# [HomePod mini] Pas de son sans abonnement Apple Music



## PlasticB (24 Janvier 2022)

Bonjour à tou.te.s, j'espère que vous allez bien. Après avoir retourné internet pour trouver une réponse à ma question, je me tourne enfin vers le forum (oui j'aurai dû commencer par là).
Voilà mon souci, accrochez-vous bien, ça a l'air assez inédit :

j'ai offert un HomePod mini à ma mère pour son anniversaire ;
je le branche, j'utilise son iPhone pour le setup, tout se passe bien. Je précise d'emblée qu'elle a de la musique sur le tel via iTunes mais n'est pas abonnée AM ;
je lance de la musique sur l'iPhone et j'essaie d'envoyer via AirPlay (dans le control center tout en haut à droite). Le son ne sort pas du HomePod mais dans l'app et sur le lockscreen je vois bien le morceau défiler et qu'il est diffusé sur le bon HomePod ;
je me dis bizarre, je vais dans youtube, je lance une vidéo, j'envoie le son sur le HomePod et... pas de son ; Je réitère ces étapes avec son iPad, avec l'iPhone de mon père, rien ;
pas découragé, je lance un morceau sur mon iPhone (je suis abonné AM pour le coup), je sélectionne le HomePod mini et là... du son !
j'analyse la situation, quelle est la différence entre son iPhone et le mien ? L'abonnement Apple Music me semble être l'unique piste...
toujours pas découragé, je valide sur son iPhone l'essai de 3 mois à Apple Music, je lance un de ses morceaux à elle (le même qu'au début) et là... DU SON ! Je vais sur youtube, je relance la vidéo, j'envoie sur le HomePod => DU SON !

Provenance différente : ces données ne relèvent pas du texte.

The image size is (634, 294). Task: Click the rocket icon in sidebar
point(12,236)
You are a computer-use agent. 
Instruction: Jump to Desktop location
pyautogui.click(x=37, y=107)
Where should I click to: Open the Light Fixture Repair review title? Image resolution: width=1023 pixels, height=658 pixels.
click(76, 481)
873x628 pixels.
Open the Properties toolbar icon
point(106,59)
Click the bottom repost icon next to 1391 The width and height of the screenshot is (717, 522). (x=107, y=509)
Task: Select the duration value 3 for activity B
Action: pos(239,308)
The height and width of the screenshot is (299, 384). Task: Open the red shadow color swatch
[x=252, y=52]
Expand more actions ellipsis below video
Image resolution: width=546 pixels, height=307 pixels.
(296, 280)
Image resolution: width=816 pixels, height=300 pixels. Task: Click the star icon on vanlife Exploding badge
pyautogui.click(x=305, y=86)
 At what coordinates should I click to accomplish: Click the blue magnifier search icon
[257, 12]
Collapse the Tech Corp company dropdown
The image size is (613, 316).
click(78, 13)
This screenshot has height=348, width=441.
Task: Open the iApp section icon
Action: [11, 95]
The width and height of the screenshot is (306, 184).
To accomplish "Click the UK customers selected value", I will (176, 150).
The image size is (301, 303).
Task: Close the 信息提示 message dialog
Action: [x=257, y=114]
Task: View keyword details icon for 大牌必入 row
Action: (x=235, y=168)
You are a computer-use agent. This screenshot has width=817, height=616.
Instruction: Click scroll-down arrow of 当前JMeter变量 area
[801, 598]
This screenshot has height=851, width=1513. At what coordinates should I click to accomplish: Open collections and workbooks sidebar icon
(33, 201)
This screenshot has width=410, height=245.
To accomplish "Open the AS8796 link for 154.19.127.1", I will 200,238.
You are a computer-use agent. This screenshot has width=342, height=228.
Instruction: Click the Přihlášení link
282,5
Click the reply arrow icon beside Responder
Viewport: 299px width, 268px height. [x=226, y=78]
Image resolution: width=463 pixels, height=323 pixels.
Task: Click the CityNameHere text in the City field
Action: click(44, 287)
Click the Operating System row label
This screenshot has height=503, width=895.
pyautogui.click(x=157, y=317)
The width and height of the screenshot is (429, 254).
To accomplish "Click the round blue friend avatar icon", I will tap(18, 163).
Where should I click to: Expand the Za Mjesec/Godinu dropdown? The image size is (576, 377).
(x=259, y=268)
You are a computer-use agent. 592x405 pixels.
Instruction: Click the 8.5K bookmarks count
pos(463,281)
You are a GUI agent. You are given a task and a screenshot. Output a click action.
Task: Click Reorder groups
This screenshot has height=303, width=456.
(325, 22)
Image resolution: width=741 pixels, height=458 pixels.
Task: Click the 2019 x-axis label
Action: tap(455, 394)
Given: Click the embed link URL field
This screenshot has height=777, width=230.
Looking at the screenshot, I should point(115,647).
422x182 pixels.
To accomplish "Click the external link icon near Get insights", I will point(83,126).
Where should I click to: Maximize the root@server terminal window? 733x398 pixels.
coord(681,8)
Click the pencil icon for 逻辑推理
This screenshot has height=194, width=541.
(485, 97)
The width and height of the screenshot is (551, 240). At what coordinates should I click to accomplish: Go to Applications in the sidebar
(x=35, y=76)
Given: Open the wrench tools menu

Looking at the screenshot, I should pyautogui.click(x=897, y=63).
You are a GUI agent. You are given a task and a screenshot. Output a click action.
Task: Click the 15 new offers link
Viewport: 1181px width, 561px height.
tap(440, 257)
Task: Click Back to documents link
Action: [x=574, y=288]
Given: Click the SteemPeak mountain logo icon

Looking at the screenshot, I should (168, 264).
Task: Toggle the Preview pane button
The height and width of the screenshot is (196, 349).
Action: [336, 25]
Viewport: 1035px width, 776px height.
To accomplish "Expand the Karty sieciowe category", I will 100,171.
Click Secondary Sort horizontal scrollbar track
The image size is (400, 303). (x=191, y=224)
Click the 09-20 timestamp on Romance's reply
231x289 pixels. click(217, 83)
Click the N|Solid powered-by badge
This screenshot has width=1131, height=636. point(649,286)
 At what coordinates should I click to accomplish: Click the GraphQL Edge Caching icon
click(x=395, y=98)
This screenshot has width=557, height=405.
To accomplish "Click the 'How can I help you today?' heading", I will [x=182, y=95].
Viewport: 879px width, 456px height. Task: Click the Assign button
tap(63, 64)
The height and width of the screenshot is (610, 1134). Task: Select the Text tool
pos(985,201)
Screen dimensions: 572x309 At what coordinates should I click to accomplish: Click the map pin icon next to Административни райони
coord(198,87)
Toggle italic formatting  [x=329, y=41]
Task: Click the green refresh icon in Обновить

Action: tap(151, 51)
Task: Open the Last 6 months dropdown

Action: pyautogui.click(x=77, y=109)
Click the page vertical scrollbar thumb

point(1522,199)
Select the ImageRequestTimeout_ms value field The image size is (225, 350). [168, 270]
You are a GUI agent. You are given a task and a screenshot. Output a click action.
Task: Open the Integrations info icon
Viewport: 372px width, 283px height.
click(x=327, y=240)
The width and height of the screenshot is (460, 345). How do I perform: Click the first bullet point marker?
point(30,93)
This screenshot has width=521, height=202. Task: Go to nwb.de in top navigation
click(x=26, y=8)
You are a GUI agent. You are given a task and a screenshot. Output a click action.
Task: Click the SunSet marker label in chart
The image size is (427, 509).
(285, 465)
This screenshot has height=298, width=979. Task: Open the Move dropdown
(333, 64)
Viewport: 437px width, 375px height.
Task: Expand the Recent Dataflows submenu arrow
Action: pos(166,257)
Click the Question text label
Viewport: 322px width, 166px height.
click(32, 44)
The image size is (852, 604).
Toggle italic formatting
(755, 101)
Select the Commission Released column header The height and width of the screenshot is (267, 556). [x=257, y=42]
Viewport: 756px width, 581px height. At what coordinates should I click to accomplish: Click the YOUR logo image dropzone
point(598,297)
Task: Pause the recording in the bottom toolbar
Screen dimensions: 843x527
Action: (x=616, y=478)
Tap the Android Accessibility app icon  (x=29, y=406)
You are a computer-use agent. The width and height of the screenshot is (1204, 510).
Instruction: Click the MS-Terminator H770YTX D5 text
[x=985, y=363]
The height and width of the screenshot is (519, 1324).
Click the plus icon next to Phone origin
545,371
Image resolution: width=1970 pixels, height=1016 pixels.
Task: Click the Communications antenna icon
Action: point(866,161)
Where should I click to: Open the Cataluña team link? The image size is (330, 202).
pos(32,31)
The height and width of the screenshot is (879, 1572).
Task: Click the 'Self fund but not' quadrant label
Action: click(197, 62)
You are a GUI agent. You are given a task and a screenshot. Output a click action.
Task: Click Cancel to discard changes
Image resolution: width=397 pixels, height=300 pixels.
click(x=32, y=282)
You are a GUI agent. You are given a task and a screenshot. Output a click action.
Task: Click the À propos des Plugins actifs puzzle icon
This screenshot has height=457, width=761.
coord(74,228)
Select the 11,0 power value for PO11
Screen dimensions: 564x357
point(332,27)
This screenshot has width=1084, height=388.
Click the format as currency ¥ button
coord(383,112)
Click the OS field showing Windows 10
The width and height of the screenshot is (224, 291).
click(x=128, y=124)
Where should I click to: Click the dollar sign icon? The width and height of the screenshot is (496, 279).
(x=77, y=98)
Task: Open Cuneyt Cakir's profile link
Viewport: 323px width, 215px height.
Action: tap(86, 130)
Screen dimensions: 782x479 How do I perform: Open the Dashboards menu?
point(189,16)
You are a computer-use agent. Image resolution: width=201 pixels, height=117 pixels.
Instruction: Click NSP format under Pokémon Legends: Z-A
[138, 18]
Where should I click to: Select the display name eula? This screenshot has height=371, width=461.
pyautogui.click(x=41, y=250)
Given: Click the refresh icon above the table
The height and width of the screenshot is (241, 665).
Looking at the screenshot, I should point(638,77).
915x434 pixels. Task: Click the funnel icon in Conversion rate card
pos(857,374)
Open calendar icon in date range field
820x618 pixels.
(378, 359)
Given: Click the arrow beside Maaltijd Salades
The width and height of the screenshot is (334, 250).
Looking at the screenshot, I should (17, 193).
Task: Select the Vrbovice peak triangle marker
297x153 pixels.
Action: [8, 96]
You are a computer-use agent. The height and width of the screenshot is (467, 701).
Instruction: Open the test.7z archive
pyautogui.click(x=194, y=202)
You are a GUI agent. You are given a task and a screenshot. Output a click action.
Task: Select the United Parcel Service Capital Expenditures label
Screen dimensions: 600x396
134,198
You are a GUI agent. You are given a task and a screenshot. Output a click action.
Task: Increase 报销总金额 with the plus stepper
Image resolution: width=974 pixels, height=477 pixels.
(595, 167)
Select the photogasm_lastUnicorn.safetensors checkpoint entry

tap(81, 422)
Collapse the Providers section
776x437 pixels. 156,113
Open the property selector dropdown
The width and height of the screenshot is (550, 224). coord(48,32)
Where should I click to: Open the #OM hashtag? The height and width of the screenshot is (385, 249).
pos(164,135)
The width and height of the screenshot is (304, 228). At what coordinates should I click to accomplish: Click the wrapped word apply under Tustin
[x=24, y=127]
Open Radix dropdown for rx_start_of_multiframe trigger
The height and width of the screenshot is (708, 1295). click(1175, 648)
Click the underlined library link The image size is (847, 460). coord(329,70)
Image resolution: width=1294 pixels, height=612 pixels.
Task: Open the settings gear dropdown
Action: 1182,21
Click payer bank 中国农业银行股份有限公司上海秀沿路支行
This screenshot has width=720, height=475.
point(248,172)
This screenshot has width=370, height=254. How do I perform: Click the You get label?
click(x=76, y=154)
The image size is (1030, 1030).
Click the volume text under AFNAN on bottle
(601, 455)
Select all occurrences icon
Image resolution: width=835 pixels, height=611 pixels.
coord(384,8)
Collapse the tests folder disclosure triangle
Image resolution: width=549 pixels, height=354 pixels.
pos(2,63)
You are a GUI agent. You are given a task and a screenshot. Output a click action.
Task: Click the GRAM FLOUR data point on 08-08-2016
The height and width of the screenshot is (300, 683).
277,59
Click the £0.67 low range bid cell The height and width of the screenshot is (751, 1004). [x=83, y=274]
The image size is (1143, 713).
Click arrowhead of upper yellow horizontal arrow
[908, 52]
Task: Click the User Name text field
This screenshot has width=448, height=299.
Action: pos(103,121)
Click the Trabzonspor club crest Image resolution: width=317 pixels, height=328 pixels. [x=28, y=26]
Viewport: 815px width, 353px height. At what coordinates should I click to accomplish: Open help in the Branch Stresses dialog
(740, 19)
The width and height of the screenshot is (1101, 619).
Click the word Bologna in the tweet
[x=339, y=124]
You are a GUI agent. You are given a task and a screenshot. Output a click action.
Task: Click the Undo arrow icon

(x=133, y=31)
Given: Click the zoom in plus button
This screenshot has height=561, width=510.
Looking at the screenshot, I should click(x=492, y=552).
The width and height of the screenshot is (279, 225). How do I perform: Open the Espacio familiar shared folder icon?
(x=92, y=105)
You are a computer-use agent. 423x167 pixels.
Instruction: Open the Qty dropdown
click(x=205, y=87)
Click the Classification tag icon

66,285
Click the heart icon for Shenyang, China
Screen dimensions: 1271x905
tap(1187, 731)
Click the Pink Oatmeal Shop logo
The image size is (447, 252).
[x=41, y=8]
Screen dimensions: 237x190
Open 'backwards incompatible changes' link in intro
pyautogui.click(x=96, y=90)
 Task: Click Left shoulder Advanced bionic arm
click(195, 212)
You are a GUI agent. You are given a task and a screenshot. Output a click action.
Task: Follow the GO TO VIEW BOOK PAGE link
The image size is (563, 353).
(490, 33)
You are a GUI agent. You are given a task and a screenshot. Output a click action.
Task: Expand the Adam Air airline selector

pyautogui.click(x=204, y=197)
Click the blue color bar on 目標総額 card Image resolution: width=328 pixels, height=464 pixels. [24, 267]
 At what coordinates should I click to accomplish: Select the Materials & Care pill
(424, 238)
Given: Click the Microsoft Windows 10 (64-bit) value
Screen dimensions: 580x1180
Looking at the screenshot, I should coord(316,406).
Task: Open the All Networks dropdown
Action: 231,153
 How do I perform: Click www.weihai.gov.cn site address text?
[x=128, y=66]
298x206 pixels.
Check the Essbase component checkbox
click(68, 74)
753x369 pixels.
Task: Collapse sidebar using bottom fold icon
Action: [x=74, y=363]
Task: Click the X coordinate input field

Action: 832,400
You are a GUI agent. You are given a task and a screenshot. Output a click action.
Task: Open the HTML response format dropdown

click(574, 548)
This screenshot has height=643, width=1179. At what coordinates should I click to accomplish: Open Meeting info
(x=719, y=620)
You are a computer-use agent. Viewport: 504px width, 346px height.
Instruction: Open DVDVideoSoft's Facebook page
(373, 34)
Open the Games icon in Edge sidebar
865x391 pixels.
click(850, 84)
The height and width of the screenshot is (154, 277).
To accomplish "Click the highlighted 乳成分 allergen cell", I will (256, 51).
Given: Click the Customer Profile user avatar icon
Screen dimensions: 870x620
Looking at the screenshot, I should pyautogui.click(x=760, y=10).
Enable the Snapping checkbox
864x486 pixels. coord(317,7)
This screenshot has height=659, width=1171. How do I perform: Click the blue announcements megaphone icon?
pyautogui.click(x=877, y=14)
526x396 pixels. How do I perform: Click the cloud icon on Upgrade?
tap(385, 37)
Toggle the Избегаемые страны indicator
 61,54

Du coup je me dis que j'ai loupé qqch, qu'il faut bien un abonnement AM pour profiter même de ses propres morceaux, même en Airplay. Je fouille mais ne trouve rien d'autre que => si c'est via Airplay, pas besoin d'abonnement AM.

Me voilà donc bien embêté, il reste deux mois offerts à ma mère pour profiter du HomePod, après quoi vu qu'elle ne veut pas s'abonner, elle aura un beau presse-papier à 100 euros dans le salon...

Une idée pour me débloquer peut-être ? J'ai loupé qqch ?
Précisions utiles : tous les appareils dont je parle sont sur leurs dernières versions d'OS ! J'ai refais la config 3 fois, j'ai bien vérifié les MAJ, tout le monde est sur le même réseau wifi et non elle n'a pas son oreillette bluetooth connectée  

Merci mille fois et désolé pour le pavé !


----------



## iBaby (26 Janvier 2022)

Bonjour. Quelle est l’app utilisée pour envoyer sa musique « sur le tel via iTunes », à part YouTube ?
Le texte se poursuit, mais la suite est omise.